What the task requires: Produce word for word the lines of the data below running from the one that has "Click the copy-document" to the one that has "Task: Click the SF-LeBron James text", inclusive, and no others.

++++ Input data ++++

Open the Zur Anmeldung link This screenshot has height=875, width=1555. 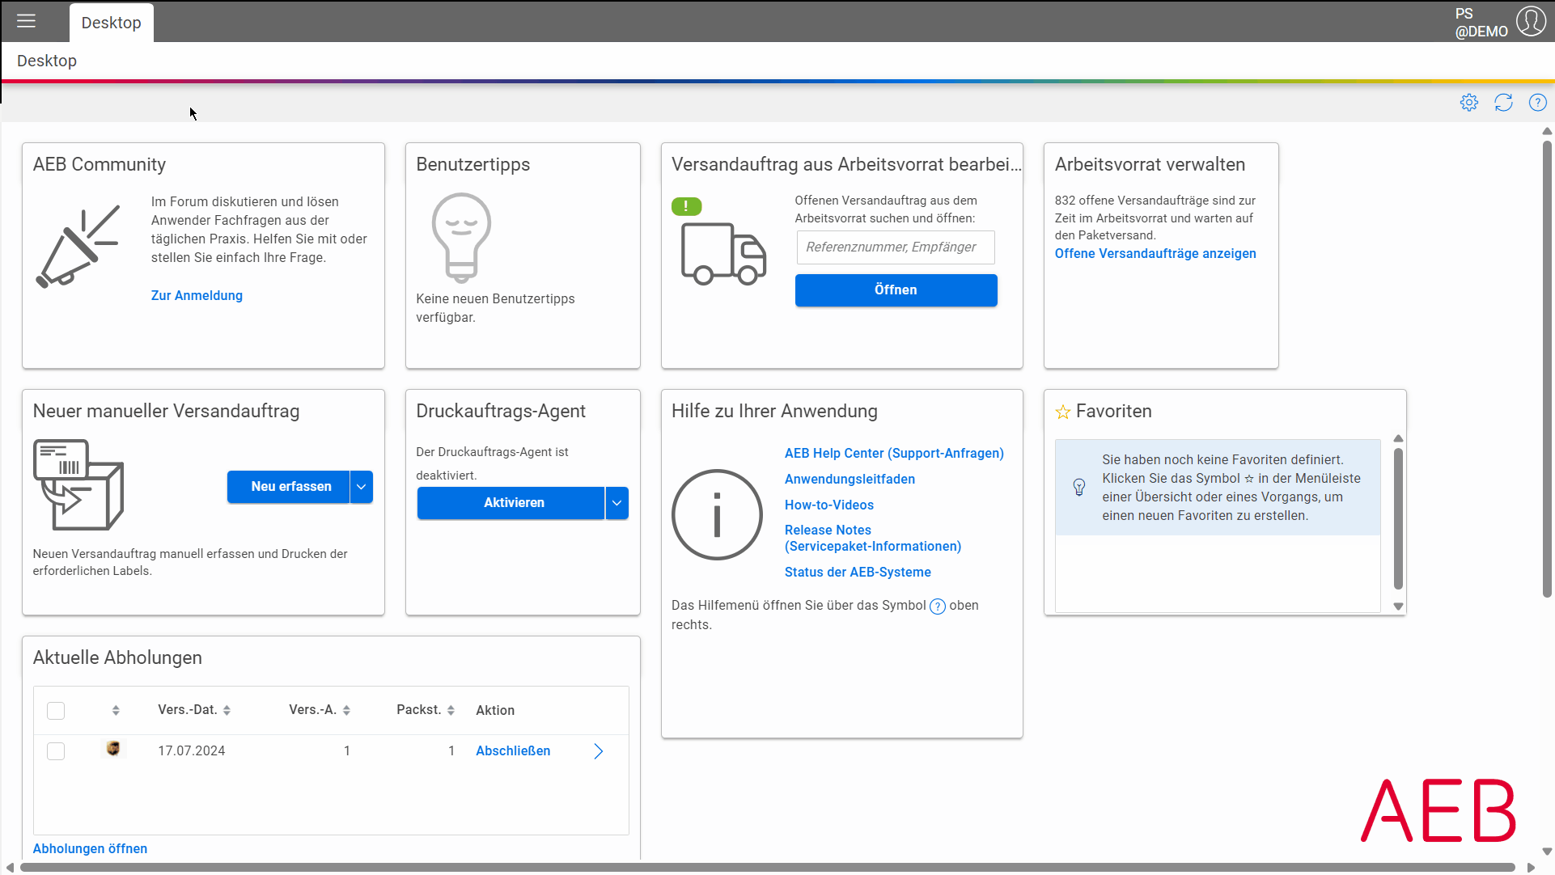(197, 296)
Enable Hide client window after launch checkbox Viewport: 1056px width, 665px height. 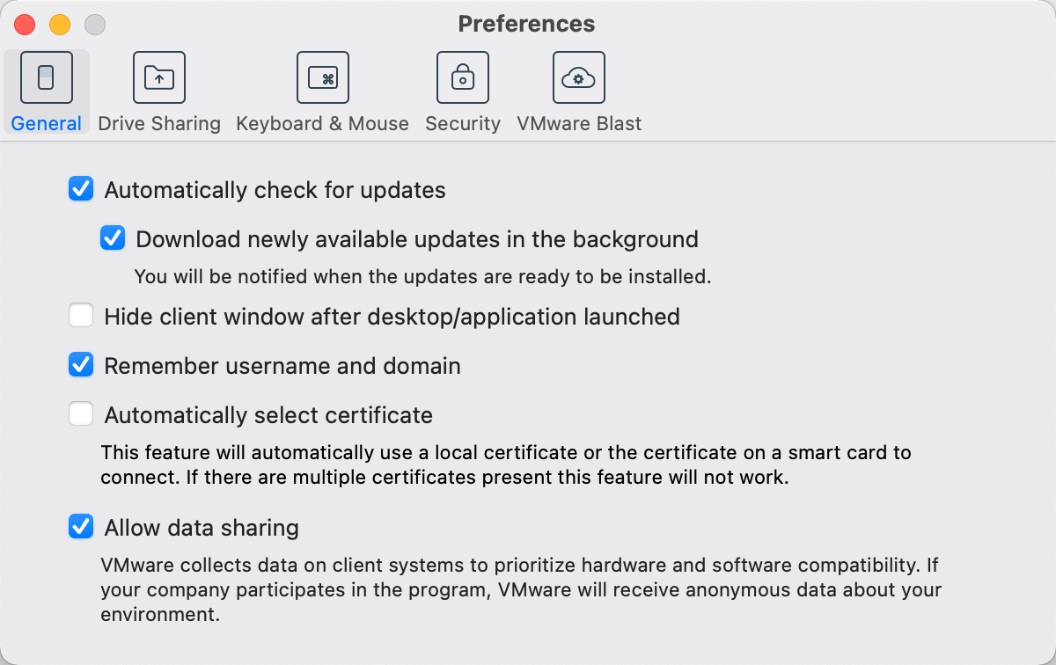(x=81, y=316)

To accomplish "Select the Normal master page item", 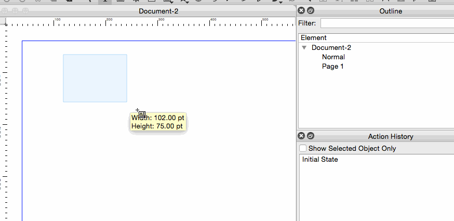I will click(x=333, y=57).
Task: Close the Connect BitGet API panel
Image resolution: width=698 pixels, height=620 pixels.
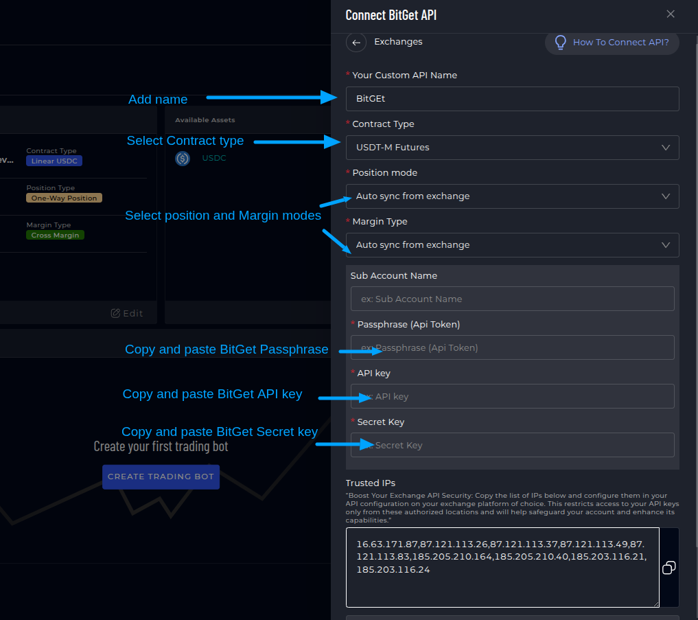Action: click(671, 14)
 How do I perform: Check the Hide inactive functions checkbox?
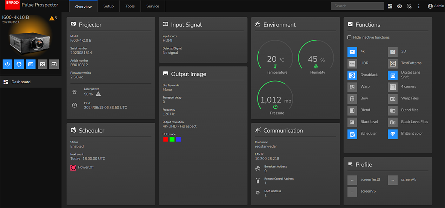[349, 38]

++++
++++ Input data ++++

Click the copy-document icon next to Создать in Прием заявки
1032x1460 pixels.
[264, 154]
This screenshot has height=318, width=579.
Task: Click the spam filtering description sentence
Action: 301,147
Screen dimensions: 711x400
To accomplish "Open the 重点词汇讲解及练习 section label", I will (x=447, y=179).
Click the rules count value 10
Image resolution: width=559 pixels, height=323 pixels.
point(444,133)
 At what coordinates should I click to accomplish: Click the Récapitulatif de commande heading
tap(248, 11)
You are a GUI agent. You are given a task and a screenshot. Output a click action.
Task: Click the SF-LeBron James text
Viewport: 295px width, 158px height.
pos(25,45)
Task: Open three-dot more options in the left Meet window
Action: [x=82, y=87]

++++

Response area:
Click the copy-document icon next to Создать in Прием заявки
1032x1460 pixels.
[264, 154]
This screenshot has height=318, width=579.
Task: Click the spam filtering description sentence
Action: 301,147
Screen dimensions: 711x400
To accomplish "Open the 重点词汇讲解及练习 section label", I will (x=447, y=179).
Click the rules count value 10
Image resolution: width=559 pixels, height=323 pixels.
point(444,133)
 At what coordinates should I click to accomplish: Click the Récapitulatif de commande heading
tap(248, 11)
You are a GUI agent. You are given a task and a screenshot. Output a click action.
Task: Click the SF-LeBron James text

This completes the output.